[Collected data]
# # # #
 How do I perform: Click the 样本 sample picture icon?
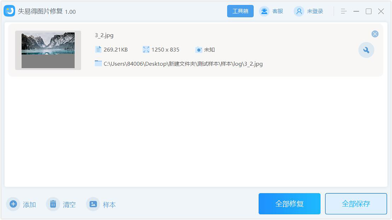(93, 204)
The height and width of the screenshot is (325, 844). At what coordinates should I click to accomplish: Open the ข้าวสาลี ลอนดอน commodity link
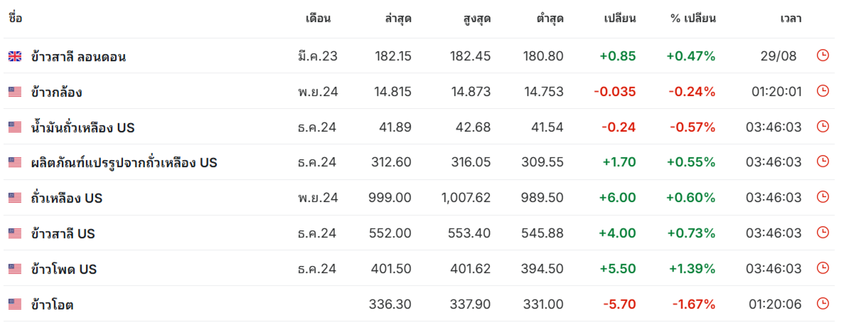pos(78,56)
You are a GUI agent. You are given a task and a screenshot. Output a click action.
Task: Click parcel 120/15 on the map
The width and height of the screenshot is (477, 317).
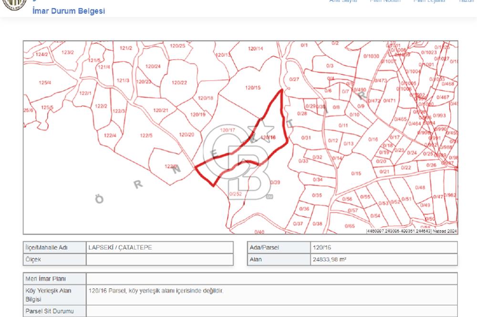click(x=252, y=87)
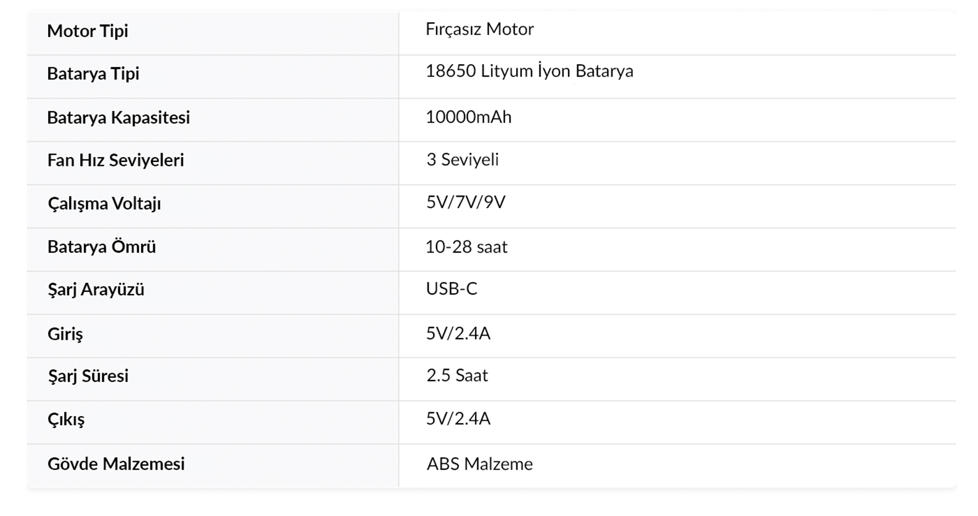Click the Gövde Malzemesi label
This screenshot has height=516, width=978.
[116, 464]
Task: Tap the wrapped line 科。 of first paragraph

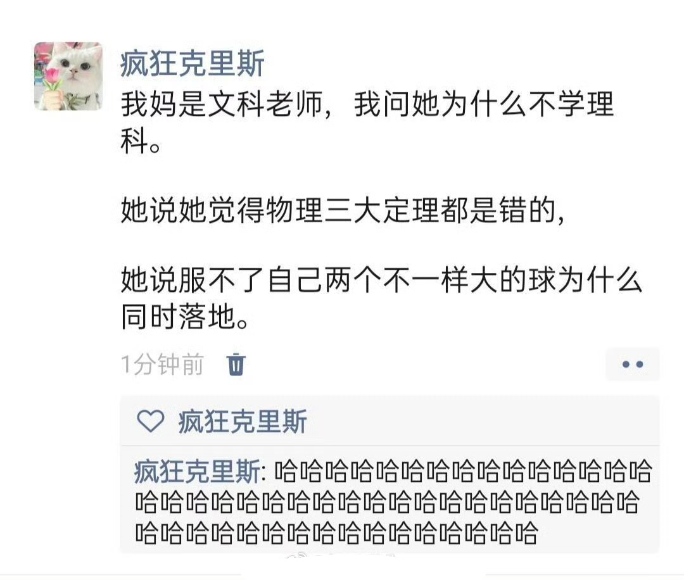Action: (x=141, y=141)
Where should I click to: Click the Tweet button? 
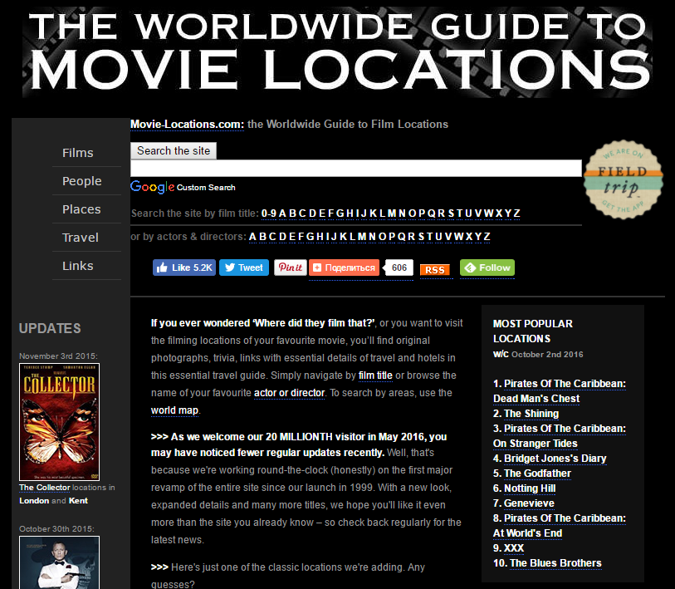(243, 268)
# # # #
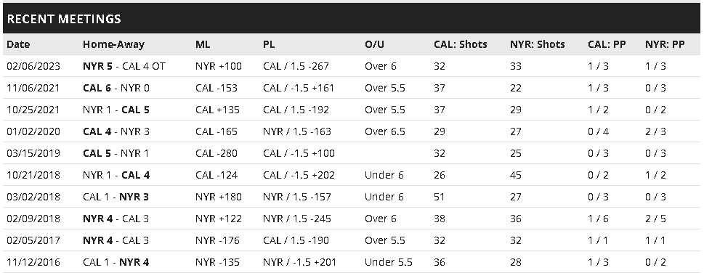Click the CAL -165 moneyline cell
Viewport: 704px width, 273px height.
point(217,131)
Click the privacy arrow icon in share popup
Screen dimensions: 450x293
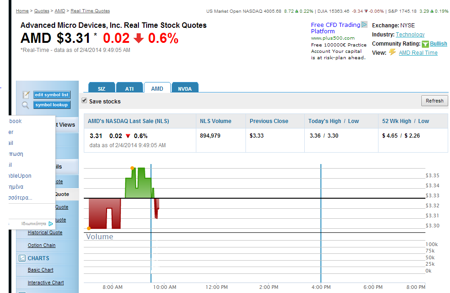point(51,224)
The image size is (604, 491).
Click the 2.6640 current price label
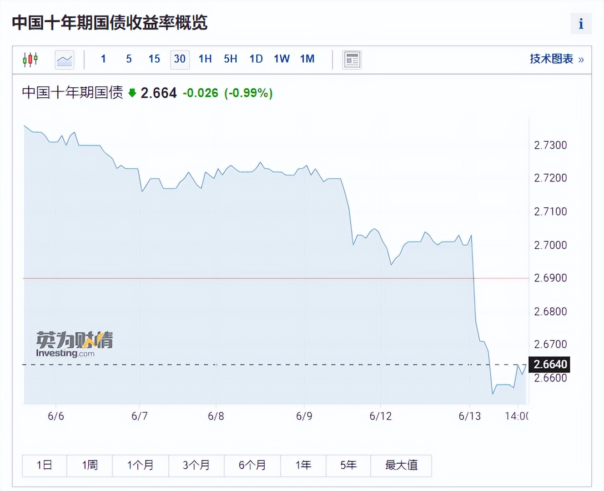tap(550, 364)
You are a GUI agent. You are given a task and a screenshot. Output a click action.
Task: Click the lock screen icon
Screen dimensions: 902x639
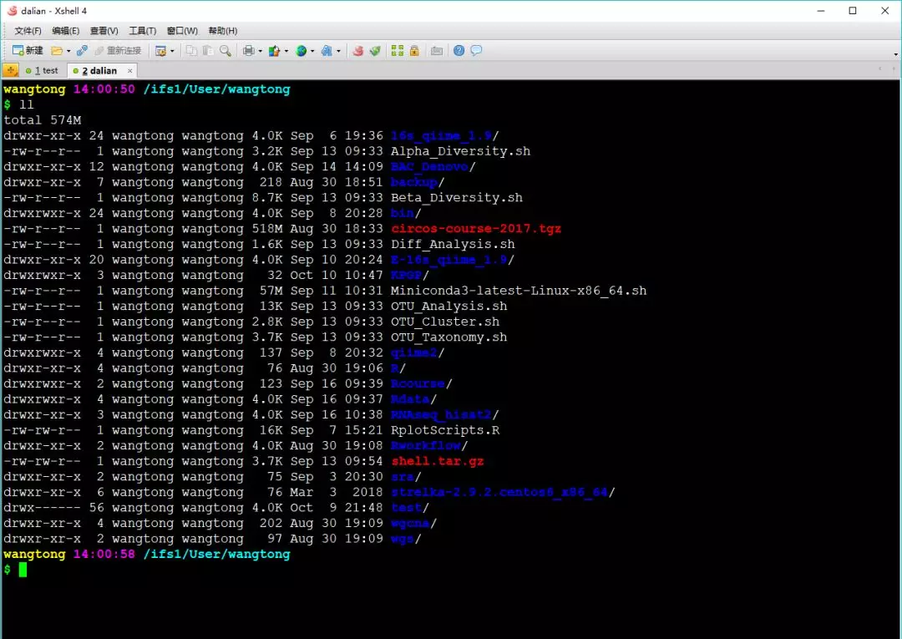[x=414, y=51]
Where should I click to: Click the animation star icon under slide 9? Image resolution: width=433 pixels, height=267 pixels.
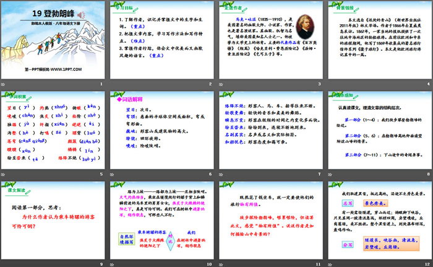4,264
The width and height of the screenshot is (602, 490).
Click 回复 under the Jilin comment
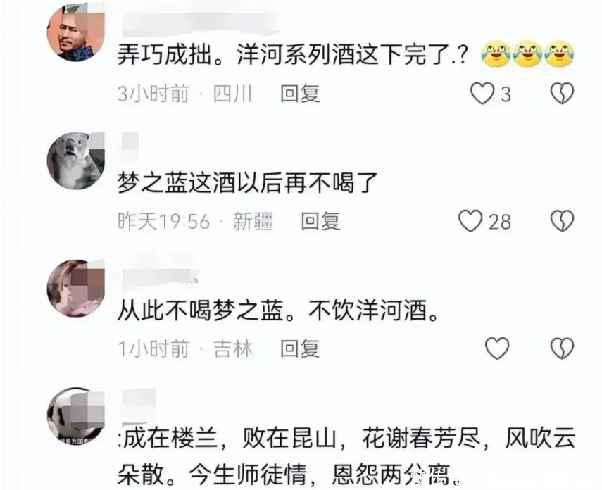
# # # #
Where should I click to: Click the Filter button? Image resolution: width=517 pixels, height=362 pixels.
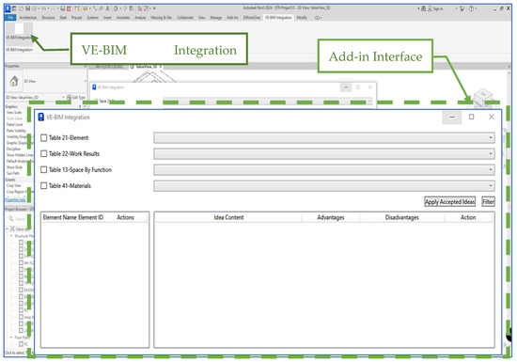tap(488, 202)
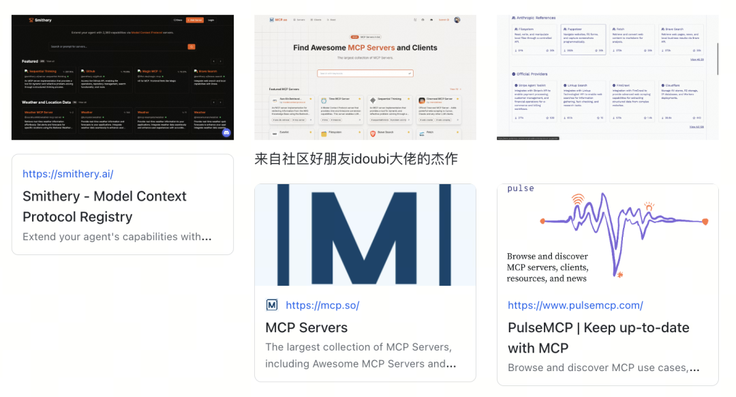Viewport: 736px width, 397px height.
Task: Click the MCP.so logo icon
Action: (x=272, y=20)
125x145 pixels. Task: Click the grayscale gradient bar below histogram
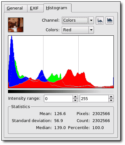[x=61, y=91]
# # # #
YOUR GOAL
Taking the records above, print only and exactly the lines from the line with "The height and" to the line with "Task: Click parcel 120/15 on the map", both kept, and exclude pictures.

TASK ANSWER
The height and width of the screenshot is (325, 844). At what coordinates should I click to accomplish: Open the ข้าวสาลี ลอนดอน commodity link
pos(78,56)
You are a GUI agent. You are given a task and a screenshot. Output a click action.
Task: Click parcel 120/15 on the map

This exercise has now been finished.